Treatment principles, common across these conditions
- Beta-blockers are the foundation in LQTS, CPVT, and some forms of Brugada. Compliance is critical and often lifelong.
- Trigger avoidance — for LQTS, an updated list of QT-prolonging medications (the CredibleMeds list is the standard reference); for Brugada, sodium-channel blockers and fever management.
- An ICD is added when the risk of sudden cardiac death is judged high enough. The threshold differs by condition and by individual risk markers — a survivor of a cardiac arrest gets one; an asymptomatic family member often does not. This is one of the most nuanced decisions in EP.
- Family screening — first-degree relatives should usually be evaluated. This is one of the few moments in medicine where the patient’s care extends naturally to their family.
- Activity counseling — varies by condition. LQT1 patients are usually counseled against competitive swimming. CPVT patients are counseled against intense competitive sport. Brugada activity restrictions are minimal.

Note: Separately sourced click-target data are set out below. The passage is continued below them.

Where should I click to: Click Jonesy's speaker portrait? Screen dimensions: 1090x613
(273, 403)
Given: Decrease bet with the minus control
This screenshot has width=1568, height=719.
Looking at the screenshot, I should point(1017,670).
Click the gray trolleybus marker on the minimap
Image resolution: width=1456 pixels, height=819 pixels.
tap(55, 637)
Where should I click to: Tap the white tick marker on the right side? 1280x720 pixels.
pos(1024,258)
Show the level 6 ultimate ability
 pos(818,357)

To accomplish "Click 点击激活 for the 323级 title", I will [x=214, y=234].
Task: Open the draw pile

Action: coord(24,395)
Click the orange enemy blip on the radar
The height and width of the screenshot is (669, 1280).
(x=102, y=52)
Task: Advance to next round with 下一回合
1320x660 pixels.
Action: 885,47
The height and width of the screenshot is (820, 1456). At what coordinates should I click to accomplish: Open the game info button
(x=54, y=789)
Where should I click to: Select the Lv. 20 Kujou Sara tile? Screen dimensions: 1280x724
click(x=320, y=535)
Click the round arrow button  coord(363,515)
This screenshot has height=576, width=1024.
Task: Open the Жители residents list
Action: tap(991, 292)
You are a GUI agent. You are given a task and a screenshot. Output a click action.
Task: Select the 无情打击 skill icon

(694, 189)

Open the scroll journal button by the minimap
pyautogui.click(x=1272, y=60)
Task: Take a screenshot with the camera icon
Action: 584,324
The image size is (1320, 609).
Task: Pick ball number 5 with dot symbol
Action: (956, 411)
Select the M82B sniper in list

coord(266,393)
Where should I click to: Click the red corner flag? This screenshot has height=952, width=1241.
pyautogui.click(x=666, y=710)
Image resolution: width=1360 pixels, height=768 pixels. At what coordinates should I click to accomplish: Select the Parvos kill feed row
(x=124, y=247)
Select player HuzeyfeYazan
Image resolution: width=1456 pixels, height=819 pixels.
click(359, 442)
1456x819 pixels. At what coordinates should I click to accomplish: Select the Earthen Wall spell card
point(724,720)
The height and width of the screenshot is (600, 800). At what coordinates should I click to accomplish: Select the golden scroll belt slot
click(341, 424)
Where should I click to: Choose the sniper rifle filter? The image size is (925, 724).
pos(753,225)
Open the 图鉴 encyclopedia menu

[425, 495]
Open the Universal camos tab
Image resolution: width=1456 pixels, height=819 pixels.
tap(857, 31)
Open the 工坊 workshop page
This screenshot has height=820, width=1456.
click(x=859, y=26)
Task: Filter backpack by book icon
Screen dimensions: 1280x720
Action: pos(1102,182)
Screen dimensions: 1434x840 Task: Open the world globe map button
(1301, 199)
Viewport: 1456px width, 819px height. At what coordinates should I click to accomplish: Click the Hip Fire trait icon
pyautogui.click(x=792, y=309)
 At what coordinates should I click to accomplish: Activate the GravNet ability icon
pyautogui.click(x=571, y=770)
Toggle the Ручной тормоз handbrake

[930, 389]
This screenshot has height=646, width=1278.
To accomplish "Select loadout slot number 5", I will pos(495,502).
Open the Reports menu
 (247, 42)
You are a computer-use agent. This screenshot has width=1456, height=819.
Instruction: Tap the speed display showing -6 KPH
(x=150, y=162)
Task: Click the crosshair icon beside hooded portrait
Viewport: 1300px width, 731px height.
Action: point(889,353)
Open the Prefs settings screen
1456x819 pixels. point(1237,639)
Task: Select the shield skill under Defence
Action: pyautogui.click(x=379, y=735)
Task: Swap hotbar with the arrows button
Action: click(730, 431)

Family screening — the most underused tool
If you’ve been diagnosed with one of these conditions, your first-degree relatives — parents, siblings, children — have roughly a 50% chance of also carrying the gene (most are autosomal dominant). The intervention that saves the most lives is screening those relatives with an ECG, a careful history, and (when appropriate) genetic testing. We can often identify carriers years before any symptom emerges, start beta-blockers if indicated, and reduce sudden death risk dramatically.
Bringing relatives in for screening is awkward to ask for and easy to delay. It is also one of the most important things we can do.
What to expect at your visit
A first visit for an inherited arrhythmia question typically covers:
- Detailed personal and family history with a sudden-death family tree if relevant
- Review of all prior ECGs and any monitor data
- Resting 12-lead ECG with careful measurement
- Discussion of whether provocative testing (exercise, ajmaline, genetic) is indicated
- A plan for the patient and a plan for the family
The good news is that with current treatment, most patients with these conditions can live full, normal, long lives. The bad news is that without recognition, the first symptom can be the last. The whole reason this page exists is to make the recognition step happen earlier and more often.